# Directive
Keep only the lines of the listing below that contain the string "Media", and copy each of them in full.

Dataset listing
—————

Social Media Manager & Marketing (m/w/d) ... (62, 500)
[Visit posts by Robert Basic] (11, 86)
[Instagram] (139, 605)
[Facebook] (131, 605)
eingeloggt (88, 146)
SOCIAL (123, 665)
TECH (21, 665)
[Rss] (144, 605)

—————

# Complete output
Social Media Manager & Marketing (m/w/d) ... (62, 500)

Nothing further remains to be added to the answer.